• _WHAT IS EXPECTED_: Summarize the passage below on empowering staff and establishing performance metrics in two sentences.

- Empower your staff – Too many businesses make the mistake of treating change as a top-down affair. The best way to get employees to support change is to let them take ownership of their own contribution. In practice, this means giving them a personal stake in helping initiatives succeed. This can include clarifying roles and responsibilities, as well as selecting managers who can keep their teams motivated. At times, reassuring teams of their contribution can even require coaching and training. You will also need to let staff know that their own requirements are being taken into consideration by having stakeholders and managers address concerns. With greater enthusiasm and cohesion, you will find it far easier to sustain your initiatives and solidify significant changes.
- Establish clear performance metrics – As we said previously, this is not just about measuring your end results. The best way to monitor the health of your program will be to judge initiatives incrementally, not just in terms of speed but also health-related metrics such as quality, communication, and engagement. If employees are falling short with individual tasks, find out why! Don’t take too long between evaluations, either, or you will risk issues slipping under the radar. To boost motivation, you may also want to make it a point to celebrate milestones and reward employees for their contributions.

• _ENTRIES PROVIDED_:

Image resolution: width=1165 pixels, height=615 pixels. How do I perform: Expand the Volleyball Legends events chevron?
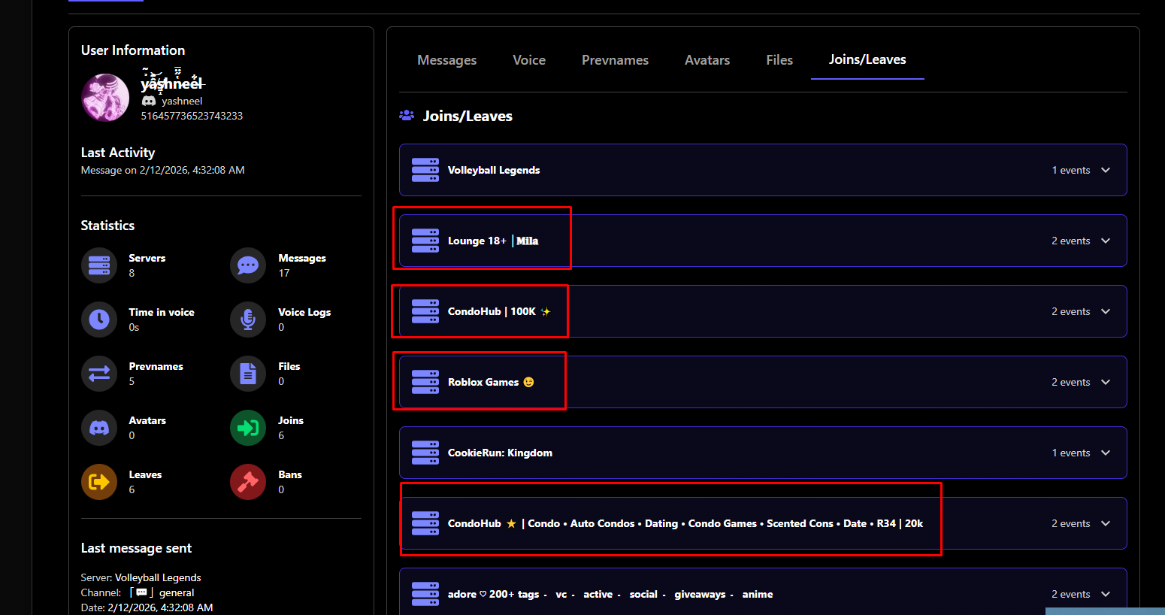click(x=1106, y=170)
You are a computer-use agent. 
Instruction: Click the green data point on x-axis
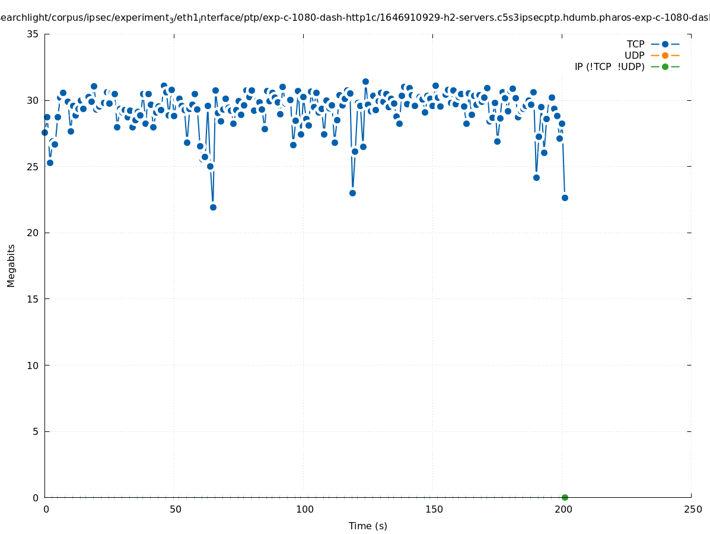tap(565, 497)
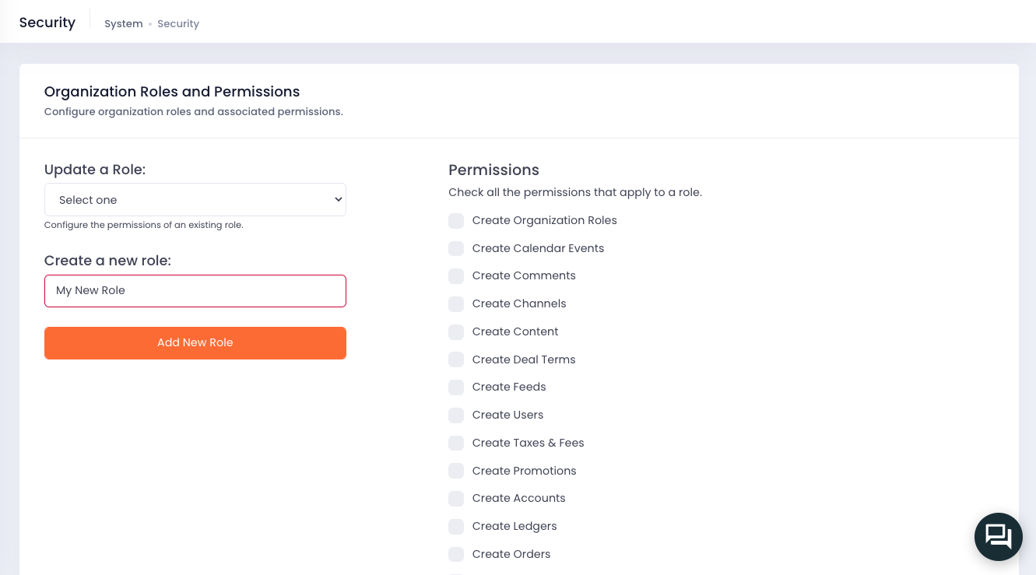The width and height of the screenshot is (1036, 575).
Task: Check Create Deal Terms permission
Action: [456, 360]
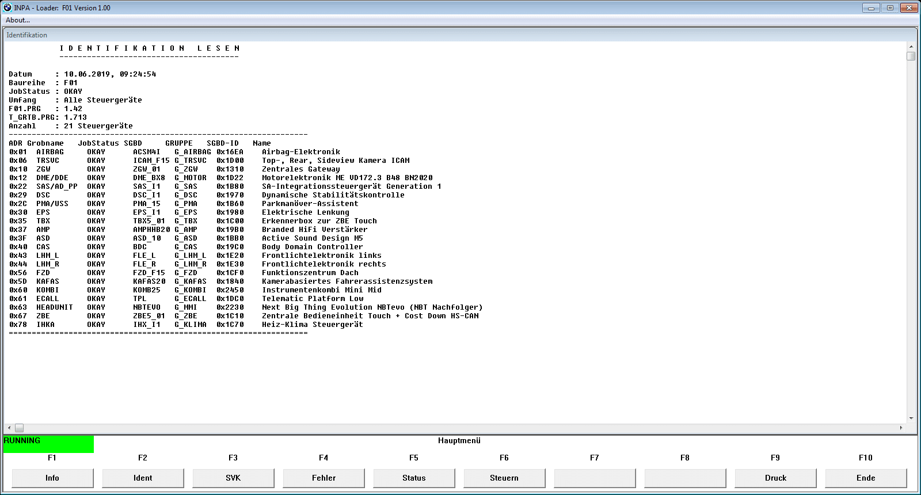
Task: Click the Steuern control button
Action: (504, 478)
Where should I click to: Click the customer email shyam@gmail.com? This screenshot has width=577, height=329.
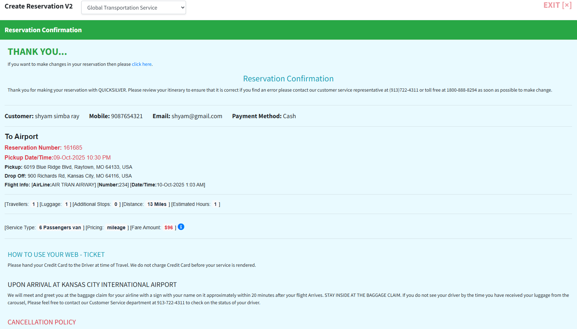pos(197,116)
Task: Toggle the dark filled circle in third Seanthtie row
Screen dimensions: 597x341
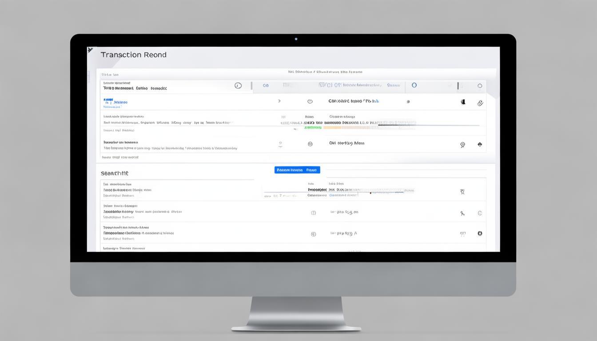Action: tap(480, 234)
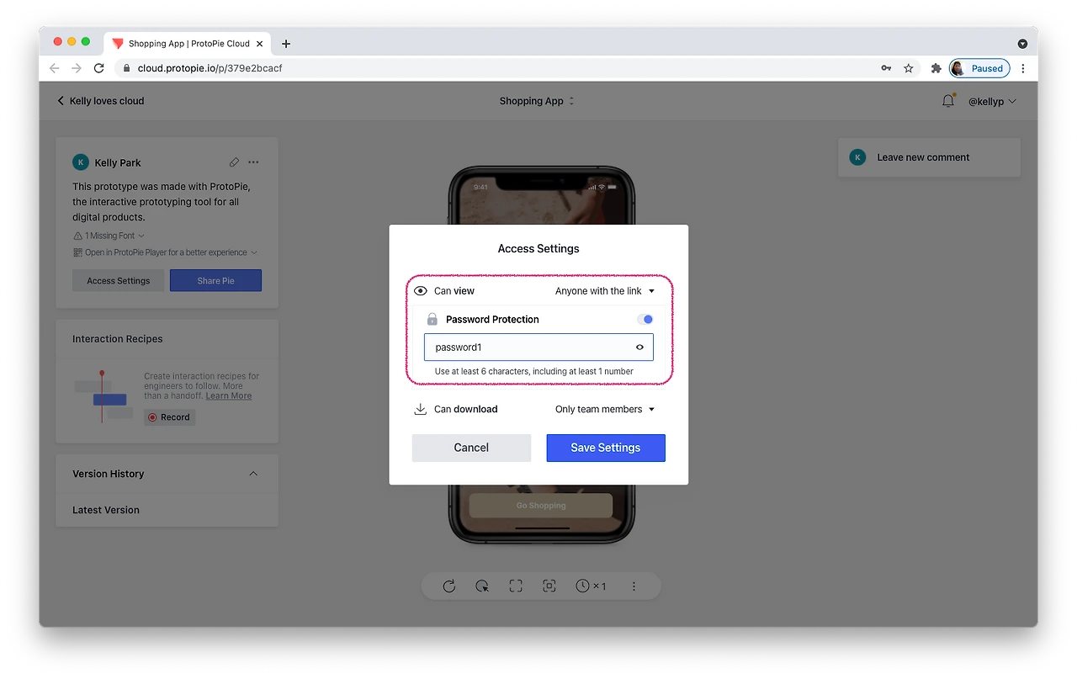Screen dimensions: 1077x679
Task: Toggle the Password Protection switch off
Action: point(645,319)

• _TASK RESPONSE_: Businesses should avoid treating change as a top-down affair and instead let employees take ownership of their contribution through clear roles, motivating managers, coaching or training, and attention to their concerns, which makes initiatives easier to sustain. Progress should be judged incrementally on speed and on metrics such as quality, communication, and engagement, with frequent evaluations, a look into why employees fall short, and celebration of milestones and contributions.